Human hacking increased as apps and browsers moved completely to the cloud

Human hacking – phishing attacks across all digital channels – has dramatically increased in 2021. SlashNext released its first report showing a 51% increase in attacks compared to 2020, and increasingly these attacks are happening outside of email.

human hacking increased

“The cybersecurity industry has done a good job of protecting machines, but those efforts leave the most porous and vulnerable parts of any network – the humans using it – unprotected,” said Patrick Harr, SlashNext CEO.

“Today’s hyper-targeted spear phishing attacks, coming at users from all digital channels, are simply not discernable to the human eye. Add to that the increasing number of attacks coming from legitimate infrastructure, and the reason phishing is the number one thing leading to disruptive ransomware attacks is obvious.”

Human interaction online has largely moved to the cloud

Apps and browsers are used as humans connect with work, family, and friends. Cybercriminals are taking advantage of this by attacking outside of email and taking advantage of less protected channels like SMS text, social media, gaming, collaboration tools, and search apps.

Spear phishing and human hacking from legitimate infrastructure increased in August 2021, 12% (or 79,300) of all malicious URLs identified came from legitimate cloud infrastructure like including AWS, Azure, outlook.com, and sharepoint.com – enabling cybercriminals the opportunity to easily evade current detection technologies.

There was also a 51% increase in phishing in 2021 compared to 2020. That is on top of triple-digit growth in attacks in 2020 over the previous year.

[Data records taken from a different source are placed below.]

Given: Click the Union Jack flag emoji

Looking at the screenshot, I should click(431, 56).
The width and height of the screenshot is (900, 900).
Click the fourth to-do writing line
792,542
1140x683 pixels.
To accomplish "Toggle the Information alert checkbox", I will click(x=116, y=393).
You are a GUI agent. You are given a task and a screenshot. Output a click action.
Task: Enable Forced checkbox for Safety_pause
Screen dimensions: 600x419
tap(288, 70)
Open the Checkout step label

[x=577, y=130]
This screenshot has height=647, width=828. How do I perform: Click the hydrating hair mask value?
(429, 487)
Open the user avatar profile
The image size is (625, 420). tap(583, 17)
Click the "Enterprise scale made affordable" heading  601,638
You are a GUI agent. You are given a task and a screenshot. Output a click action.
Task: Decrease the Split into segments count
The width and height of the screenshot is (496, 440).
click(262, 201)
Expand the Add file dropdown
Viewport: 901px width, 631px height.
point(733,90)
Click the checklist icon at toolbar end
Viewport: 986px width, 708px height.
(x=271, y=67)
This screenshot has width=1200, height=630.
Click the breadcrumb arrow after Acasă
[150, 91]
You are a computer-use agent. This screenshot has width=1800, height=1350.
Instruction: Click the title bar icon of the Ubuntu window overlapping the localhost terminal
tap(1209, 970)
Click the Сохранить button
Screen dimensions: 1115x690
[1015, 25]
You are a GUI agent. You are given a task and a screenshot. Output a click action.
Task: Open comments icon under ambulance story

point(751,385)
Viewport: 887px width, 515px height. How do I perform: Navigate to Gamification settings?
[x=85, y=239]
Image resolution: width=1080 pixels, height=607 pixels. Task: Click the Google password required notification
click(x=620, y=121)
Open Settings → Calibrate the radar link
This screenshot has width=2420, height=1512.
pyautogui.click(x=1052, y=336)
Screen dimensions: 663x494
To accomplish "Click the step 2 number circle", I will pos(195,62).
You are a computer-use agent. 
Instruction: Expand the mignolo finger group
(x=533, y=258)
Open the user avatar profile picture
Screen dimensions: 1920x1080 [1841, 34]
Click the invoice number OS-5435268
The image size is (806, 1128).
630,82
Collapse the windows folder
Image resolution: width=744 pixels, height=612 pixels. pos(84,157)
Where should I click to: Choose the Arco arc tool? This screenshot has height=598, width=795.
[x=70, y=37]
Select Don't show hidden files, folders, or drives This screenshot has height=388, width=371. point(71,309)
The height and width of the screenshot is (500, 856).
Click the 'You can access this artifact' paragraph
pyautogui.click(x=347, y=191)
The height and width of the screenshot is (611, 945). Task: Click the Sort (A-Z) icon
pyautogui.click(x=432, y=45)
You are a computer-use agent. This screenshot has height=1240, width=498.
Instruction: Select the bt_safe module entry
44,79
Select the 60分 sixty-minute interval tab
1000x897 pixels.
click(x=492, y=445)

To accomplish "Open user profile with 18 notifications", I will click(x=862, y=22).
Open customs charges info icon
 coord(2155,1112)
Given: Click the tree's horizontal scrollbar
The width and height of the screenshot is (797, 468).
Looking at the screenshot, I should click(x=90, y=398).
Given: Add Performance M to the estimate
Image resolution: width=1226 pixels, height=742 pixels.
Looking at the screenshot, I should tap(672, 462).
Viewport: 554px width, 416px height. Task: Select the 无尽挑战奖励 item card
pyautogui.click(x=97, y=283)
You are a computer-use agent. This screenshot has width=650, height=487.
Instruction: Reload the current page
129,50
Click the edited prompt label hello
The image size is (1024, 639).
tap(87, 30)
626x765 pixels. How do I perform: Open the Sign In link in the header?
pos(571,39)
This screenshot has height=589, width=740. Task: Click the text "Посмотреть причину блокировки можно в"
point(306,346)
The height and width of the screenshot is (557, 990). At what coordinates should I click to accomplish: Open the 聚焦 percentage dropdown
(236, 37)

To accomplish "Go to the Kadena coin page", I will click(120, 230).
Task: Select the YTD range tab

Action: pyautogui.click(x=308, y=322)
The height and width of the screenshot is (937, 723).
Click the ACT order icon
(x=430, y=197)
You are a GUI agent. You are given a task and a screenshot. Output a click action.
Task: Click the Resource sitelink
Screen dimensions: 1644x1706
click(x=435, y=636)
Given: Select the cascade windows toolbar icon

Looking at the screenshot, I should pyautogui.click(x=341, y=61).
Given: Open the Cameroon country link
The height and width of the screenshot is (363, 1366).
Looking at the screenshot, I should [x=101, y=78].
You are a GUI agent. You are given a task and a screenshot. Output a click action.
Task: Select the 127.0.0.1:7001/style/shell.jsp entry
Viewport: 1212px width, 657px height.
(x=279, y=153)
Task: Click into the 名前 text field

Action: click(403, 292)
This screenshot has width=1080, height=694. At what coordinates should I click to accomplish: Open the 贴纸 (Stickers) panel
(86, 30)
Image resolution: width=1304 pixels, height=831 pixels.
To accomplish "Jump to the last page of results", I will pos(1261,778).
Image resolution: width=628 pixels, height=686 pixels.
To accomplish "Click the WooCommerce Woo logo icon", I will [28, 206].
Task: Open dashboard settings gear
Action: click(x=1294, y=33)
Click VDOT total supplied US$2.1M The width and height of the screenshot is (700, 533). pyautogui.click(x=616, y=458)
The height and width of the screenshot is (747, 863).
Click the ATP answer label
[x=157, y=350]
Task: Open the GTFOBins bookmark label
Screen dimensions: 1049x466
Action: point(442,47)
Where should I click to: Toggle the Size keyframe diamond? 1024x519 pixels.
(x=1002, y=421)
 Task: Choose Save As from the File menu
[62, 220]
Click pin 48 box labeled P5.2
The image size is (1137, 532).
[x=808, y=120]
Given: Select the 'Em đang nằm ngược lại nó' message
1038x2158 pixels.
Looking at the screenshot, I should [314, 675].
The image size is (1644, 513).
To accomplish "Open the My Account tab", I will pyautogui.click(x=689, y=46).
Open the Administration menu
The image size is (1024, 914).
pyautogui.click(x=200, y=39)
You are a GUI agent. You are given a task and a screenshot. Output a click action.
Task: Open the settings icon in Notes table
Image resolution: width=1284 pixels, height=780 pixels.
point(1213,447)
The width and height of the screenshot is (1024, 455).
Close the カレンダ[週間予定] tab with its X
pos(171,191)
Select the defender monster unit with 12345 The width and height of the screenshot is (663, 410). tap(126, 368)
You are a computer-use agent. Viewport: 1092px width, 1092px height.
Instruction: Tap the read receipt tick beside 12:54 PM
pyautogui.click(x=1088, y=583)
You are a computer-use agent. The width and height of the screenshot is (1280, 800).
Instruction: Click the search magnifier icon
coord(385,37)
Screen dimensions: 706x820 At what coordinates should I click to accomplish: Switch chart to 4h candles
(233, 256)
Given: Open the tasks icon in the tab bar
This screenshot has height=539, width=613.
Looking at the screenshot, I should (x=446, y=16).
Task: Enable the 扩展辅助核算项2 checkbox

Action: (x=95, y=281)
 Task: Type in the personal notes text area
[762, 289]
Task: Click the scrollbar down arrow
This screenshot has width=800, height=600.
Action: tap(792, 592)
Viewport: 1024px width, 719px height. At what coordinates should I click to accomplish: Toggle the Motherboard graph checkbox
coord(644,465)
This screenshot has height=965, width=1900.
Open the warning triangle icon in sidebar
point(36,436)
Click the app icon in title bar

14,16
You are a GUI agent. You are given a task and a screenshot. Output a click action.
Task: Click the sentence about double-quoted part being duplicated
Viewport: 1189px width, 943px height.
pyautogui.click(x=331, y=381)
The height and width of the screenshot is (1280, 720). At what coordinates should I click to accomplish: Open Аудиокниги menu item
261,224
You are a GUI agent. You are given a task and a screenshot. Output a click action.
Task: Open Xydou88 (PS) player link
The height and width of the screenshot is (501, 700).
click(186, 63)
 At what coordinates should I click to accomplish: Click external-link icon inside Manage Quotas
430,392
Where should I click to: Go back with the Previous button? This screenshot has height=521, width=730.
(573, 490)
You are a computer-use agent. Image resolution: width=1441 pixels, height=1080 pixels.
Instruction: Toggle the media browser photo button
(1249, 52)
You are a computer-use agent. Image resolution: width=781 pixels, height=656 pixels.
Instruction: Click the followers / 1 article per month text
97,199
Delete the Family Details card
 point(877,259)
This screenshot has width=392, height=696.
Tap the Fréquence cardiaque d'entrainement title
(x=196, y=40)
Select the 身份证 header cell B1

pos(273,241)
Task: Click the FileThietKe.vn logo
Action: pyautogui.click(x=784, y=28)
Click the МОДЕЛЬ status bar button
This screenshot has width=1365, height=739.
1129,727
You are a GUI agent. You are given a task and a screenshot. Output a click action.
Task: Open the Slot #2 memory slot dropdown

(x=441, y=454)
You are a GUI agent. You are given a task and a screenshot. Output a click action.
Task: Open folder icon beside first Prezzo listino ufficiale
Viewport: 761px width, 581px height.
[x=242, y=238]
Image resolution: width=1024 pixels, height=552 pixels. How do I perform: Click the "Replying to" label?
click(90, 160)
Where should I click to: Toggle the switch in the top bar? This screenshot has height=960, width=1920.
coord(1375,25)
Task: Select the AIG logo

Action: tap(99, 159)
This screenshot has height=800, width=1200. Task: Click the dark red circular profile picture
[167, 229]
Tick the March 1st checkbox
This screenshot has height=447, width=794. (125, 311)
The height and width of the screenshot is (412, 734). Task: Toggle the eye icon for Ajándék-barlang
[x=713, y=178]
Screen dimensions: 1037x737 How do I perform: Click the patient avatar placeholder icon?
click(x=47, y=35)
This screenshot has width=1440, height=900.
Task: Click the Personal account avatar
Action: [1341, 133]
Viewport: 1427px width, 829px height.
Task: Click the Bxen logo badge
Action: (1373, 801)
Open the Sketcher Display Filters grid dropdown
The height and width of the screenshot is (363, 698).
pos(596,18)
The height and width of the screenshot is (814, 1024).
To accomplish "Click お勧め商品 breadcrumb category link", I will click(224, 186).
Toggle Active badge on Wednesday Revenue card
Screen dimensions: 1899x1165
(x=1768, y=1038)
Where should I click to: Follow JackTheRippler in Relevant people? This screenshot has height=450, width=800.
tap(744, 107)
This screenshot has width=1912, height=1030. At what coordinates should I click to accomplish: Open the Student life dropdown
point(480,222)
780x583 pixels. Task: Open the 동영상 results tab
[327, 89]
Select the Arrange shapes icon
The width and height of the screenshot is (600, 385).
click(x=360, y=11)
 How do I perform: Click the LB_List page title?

In July 2021, more than one million malicious URLs were identified across all digital channels. A large percentage of those attempted attacks were targeted at those trying to access Olympics streaming sites.

Attacks have moved from email to unprotected channels including SMS text, social media, and more. The LinkedIn data breach made over one billion records available to cybercriminals and increasingly spear phishing efforts are using that data to attack high-value targets.

Of the more than 14 million malicious URLs identified to date in 2021, 51% were credential stealing attempts. Cybercriminals use those to gain access to networks which is why spear phishing is behind 91% of all successful cyber breaches – including ransomware attacks, data theft, and over $30 billion of financial fraud.

Human hacking as the number one cyberthreat

Social engineering attacks have grown quickly in 2020 – growing to 40% of all attacks from 6% in 2020. This is because cybercriminals are increasingly shifting from email phishing to SMS, social, and web-based threats.

The shifting phishing landscape, combined with cybercriminals being enabled with automation and access to data and intelligence, has quickly made human hacking the number one cyberthreat. Previous security strategies, including secure email gateways, firewalls, and proxy servers are no longer stopping threats, especially as they move beyond email.

Security training and human intervention are not practical solutions to stop the threats because the level of sophistication makes most attacks either not discernible to the human eye or engineered enough to draw in the most informed person.